Aslında kullanılması gereken kavram 'karantina' kavramıdır. Ancak her ülkede karantina kavramı geçmişteki birçok olumsuzluğu hatırlattığı için yerine sosyal izolasyon kavramı kullanılarak, karantinanın çağrıştırdığı sokağa çıkma yasağı gündemden düşürülmeye çalışıldı. Aslında bütün ülkeler korona salgınına yakalanırken hazırlıklı değildi. Gerekli önlemlerin alınması için zamana ihtiyaç vardı. Bu nedenle korona virüsünün yayılmasını geciktirmek için karantina yerine temas azaltılsın, sosyal mesafe korunsun, gönüllü evde kal denilerek ancak belli yaş grupları için (ülkemizde 65 yaş üstü ve 20 yaş alt) zorunluluk ile bazı bölgelerde karantina uygulandı.

Korona çağına girmiş olmamıza ve virüsün ne zamana kadar süreceği belirsizliğine rağmen yaşama devam ediyor ve devam etmesi zorunluluğu kaçınılmaz bir gerçek olacak.

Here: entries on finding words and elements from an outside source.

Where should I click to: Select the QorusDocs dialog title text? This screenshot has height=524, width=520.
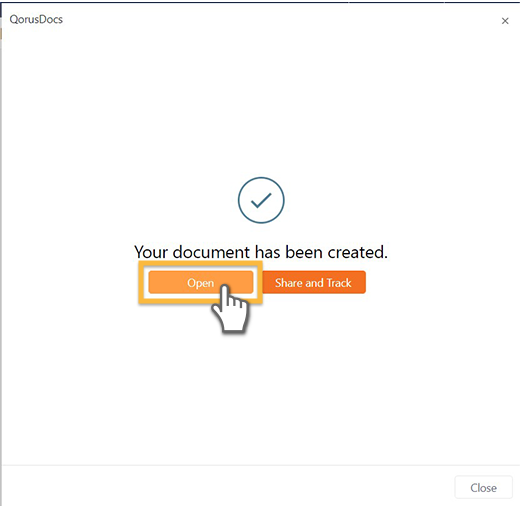coord(36,19)
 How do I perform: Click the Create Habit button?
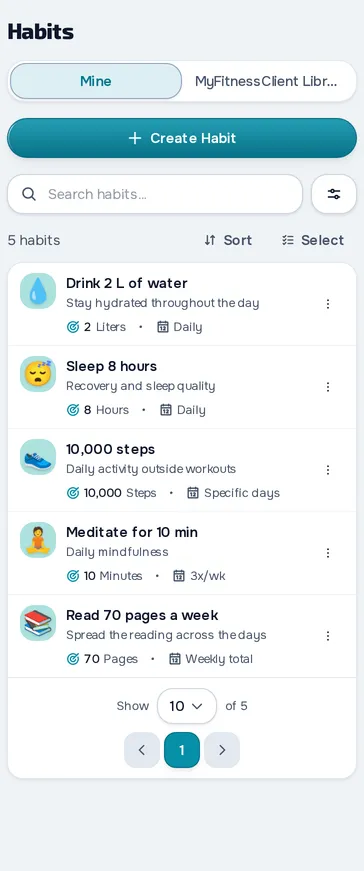182,138
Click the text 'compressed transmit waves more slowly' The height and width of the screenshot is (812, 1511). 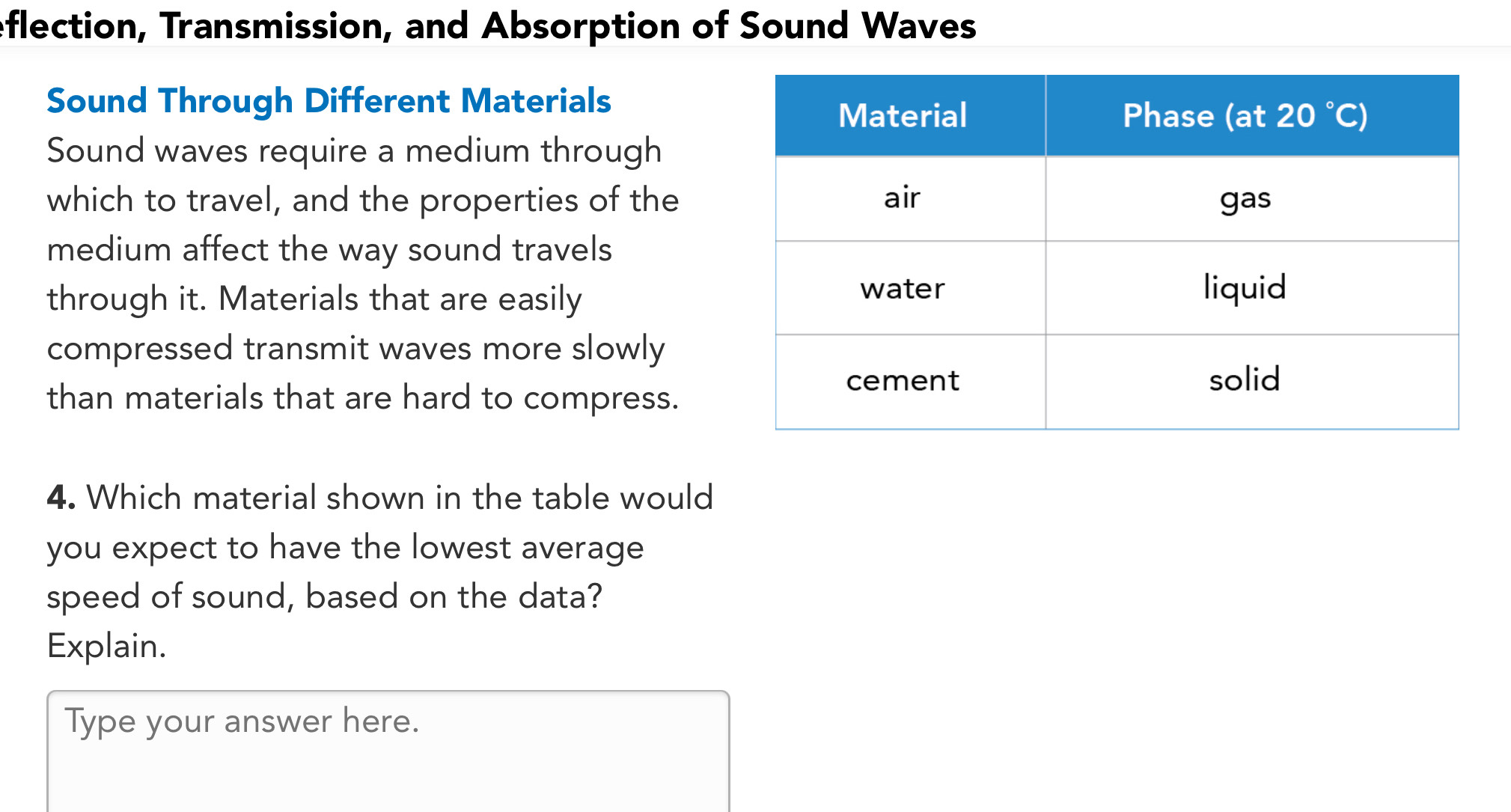[x=355, y=349]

Bu satırların yazıldığı sırada İçişleri Bakanlığı'nın yarın ve bu yazının yayınlanacağı Pazar gününü kapsamak üzere 30 Büyükşehir ve Zonguldak ili olmak üzere 31 şehirde iki gün süreyle sokağa çıkma ilan edildi.

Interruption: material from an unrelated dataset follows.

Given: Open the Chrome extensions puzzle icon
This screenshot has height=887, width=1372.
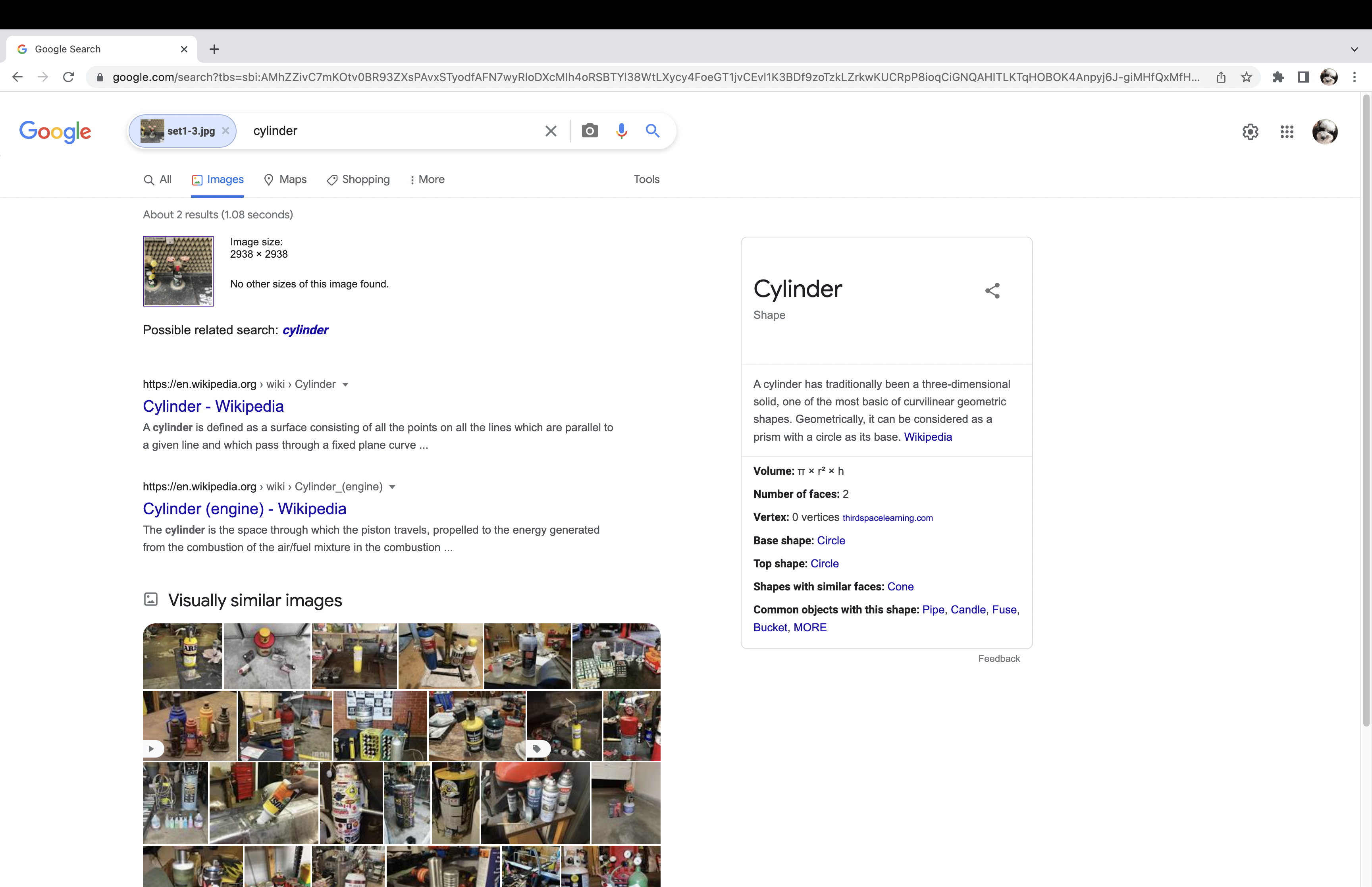Looking at the screenshot, I should [x=1278, y=77].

Sokağa çıkma yasağı iki haftadan beri bekleniyordu. Korona virüs şakadan ve yaşamın gerçeklerinden anlamıyor, yayılmaya devam ediyordu. Bu konuda hiç kimse suçlanamaz. Ama gerçek olguların üstü de örtülemez.

Allah'tan dünyamızı, insanları ve özellikle vatandaşlarımızı korumasını dileyeceğiz. Ama bizler, yani insanoğulları üstümüze düşeni yaparak teması azaltan, sosyal mesafeyi koruyarak sosyal izolasyonu kendi kendimize biz uygulamalıyız. Bunun adı 'öz karantina'dır. Sağlık ve huzur içinde mutluluk getirecek bir geleceği inşa umudunu yitirmeyen bir yaşama doğru yürümek için güçlü ve mücadele ruhuna sahip olmak zorundayız.